*Description of the task*. The answer is every line of the records that holds the word "tools", copied in full.

====== Records for the task

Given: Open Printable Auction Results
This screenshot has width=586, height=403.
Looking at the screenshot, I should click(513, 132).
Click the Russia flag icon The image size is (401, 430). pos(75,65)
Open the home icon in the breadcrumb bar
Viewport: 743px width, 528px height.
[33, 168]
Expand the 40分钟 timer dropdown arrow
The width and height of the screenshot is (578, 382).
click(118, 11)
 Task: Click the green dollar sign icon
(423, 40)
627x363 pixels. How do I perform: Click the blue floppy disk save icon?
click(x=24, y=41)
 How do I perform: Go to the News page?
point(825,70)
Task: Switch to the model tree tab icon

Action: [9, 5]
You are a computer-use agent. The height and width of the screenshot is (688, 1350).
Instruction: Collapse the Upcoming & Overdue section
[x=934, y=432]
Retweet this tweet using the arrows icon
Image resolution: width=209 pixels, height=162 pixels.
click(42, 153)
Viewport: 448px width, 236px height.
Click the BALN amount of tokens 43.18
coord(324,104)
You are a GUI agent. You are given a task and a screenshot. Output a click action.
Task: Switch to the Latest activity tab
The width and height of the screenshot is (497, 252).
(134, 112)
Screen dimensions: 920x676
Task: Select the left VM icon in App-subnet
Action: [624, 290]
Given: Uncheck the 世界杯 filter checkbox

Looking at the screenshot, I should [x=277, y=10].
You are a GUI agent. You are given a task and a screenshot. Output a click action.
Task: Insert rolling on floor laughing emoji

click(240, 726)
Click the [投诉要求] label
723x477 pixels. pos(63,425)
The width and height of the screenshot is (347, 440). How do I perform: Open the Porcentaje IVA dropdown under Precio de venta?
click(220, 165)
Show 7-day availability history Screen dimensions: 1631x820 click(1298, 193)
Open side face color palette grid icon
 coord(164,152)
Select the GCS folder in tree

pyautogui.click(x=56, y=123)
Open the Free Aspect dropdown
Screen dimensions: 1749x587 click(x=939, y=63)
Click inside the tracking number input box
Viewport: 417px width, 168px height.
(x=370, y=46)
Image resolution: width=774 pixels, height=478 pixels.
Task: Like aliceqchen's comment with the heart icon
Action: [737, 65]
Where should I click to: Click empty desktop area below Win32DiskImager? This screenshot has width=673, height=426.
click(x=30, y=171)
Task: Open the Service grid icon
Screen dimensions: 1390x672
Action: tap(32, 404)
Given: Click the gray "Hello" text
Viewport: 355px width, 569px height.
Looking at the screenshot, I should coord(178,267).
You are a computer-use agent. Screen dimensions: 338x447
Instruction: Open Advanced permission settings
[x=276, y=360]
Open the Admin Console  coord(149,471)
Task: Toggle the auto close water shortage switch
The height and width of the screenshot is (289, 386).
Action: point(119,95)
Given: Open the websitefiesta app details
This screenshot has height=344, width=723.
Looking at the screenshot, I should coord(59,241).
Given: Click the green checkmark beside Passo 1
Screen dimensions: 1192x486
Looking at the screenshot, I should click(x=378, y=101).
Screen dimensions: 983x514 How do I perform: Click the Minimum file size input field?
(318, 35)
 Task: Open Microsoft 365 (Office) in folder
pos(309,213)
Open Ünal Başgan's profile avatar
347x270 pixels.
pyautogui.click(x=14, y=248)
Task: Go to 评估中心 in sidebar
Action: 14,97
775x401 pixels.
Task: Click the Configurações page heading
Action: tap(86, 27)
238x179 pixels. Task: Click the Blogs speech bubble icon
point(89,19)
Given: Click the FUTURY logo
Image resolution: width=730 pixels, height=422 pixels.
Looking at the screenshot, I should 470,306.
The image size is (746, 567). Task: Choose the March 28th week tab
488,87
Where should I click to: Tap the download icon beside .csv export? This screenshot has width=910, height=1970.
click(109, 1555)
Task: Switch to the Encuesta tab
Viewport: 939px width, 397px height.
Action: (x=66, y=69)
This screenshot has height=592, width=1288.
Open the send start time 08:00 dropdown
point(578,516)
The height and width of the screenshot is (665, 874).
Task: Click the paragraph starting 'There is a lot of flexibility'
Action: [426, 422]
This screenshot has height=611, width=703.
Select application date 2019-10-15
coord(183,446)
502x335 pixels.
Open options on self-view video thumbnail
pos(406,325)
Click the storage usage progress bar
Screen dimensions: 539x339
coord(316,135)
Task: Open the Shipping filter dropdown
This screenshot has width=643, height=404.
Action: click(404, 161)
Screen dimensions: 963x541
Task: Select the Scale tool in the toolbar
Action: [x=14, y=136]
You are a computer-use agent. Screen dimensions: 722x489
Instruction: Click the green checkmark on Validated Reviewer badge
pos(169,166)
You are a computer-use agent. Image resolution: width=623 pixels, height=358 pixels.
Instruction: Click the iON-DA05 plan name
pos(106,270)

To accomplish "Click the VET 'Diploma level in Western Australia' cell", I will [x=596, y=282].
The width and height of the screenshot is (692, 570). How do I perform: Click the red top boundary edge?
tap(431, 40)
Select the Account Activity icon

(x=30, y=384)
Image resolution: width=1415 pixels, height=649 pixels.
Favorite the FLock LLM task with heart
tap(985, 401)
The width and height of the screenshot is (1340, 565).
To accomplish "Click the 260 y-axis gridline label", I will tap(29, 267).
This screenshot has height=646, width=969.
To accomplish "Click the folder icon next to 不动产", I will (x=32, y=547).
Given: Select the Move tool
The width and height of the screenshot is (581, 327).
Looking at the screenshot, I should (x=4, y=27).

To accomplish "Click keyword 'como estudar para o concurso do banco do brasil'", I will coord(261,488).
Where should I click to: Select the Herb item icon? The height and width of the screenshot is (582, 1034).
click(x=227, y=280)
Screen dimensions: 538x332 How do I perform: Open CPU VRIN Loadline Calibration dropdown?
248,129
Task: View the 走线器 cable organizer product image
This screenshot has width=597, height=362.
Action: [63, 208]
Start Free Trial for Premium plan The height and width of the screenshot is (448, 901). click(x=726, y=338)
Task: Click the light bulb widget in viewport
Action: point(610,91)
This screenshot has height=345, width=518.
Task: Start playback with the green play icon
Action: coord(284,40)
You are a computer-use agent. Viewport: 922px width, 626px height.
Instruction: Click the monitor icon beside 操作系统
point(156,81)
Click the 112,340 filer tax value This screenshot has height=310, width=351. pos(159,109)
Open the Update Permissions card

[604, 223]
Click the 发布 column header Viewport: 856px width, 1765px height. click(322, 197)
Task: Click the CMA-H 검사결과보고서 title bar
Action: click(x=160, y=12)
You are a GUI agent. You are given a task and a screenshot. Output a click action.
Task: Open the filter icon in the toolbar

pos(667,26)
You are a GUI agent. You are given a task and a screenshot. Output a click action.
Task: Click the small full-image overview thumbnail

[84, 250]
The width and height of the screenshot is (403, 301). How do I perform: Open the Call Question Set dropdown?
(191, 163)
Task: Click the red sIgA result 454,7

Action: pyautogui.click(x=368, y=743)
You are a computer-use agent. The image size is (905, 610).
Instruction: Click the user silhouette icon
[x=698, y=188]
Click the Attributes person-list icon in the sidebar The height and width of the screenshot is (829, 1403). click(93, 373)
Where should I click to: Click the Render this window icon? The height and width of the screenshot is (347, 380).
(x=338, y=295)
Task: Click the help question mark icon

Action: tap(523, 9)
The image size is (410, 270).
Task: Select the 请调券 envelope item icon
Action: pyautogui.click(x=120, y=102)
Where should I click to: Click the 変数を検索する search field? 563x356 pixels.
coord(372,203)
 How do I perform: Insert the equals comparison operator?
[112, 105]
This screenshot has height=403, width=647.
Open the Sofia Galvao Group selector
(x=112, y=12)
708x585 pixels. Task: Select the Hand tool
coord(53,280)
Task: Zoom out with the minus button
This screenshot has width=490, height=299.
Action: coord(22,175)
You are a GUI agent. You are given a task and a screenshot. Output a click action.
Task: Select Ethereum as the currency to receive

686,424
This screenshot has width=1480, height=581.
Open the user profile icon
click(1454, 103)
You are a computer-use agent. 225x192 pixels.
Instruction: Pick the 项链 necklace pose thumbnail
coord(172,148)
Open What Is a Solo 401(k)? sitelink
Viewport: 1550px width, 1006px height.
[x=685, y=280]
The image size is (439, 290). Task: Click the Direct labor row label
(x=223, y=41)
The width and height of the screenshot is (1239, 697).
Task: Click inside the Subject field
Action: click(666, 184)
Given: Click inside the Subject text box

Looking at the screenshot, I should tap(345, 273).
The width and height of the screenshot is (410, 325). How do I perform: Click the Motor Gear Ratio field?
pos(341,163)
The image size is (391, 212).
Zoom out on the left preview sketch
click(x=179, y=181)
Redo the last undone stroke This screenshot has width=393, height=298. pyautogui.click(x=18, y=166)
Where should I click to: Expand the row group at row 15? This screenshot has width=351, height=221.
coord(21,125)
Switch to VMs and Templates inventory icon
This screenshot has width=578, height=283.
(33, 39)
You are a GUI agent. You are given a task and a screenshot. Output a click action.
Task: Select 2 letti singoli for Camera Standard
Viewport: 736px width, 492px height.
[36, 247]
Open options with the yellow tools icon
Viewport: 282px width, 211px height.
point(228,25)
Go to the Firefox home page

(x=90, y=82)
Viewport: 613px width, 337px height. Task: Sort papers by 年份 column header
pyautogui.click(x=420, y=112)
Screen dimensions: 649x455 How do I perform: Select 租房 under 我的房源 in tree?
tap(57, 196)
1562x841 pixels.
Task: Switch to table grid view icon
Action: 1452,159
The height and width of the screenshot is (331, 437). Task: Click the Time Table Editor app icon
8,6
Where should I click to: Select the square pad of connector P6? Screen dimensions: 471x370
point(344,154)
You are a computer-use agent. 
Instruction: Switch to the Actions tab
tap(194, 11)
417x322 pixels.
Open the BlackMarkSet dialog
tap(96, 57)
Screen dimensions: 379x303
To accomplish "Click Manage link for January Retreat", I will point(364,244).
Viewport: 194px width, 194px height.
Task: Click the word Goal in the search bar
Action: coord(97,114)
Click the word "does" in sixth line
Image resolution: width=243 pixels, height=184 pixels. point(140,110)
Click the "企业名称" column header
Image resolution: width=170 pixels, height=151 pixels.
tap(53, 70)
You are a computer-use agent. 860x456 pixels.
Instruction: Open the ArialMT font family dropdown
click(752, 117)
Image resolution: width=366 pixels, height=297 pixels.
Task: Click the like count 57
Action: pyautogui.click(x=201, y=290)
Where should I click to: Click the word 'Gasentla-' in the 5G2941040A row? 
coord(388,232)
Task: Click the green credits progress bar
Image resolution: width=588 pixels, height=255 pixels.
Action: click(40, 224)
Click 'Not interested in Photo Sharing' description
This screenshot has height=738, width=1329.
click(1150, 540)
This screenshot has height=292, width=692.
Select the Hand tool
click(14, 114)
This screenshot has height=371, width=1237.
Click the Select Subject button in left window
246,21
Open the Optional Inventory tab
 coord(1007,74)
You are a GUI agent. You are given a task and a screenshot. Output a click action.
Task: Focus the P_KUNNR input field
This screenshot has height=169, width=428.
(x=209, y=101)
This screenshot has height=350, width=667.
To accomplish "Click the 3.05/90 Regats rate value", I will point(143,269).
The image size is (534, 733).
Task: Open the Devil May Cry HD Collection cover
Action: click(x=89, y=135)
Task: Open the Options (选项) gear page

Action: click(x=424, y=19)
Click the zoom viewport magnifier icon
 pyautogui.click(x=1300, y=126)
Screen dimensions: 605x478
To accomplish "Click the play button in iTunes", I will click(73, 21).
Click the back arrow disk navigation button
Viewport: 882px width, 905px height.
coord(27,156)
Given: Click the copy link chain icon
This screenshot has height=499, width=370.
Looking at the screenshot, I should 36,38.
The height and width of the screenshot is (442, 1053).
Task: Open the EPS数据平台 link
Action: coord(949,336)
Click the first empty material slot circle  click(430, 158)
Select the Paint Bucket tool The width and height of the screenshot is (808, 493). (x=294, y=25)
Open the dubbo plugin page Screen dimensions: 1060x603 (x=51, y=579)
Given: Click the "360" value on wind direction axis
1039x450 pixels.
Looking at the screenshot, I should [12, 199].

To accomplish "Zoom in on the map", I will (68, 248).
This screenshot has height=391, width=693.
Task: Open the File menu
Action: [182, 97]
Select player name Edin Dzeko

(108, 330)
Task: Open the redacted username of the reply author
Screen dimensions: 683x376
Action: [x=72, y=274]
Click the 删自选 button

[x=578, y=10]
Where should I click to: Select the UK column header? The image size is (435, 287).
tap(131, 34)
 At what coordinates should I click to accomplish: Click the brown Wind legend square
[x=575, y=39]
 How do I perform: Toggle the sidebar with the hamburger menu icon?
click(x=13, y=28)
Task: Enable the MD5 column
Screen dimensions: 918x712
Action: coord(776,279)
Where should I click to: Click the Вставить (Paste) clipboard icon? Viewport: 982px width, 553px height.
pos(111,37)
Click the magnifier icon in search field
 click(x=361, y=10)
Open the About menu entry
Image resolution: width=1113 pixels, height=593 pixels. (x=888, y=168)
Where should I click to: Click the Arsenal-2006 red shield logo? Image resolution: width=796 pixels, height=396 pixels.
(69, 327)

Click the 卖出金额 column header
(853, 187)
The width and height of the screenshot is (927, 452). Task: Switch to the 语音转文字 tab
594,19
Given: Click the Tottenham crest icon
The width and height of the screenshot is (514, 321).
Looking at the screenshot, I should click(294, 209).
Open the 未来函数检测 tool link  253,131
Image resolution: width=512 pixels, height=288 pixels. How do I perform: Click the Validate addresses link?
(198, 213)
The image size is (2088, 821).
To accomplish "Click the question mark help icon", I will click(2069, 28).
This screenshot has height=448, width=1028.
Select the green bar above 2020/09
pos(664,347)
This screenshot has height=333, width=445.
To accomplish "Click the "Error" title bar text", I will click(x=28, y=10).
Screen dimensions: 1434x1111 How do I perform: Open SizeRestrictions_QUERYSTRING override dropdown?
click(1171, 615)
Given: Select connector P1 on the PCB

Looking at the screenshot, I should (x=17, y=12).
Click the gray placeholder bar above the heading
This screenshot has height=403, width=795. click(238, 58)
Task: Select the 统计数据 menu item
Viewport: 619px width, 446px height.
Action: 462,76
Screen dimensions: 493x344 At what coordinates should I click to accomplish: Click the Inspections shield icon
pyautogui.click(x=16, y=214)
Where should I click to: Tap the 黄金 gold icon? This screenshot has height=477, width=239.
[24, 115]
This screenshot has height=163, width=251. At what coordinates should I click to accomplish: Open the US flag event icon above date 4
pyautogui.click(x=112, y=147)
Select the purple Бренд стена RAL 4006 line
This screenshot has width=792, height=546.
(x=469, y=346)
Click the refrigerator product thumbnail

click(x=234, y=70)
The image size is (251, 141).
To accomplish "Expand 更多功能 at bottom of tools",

============

*Exercise solution*.
Open options with the yellow tools icon
To accomplish "Expand 更多功能 at bottom of tools",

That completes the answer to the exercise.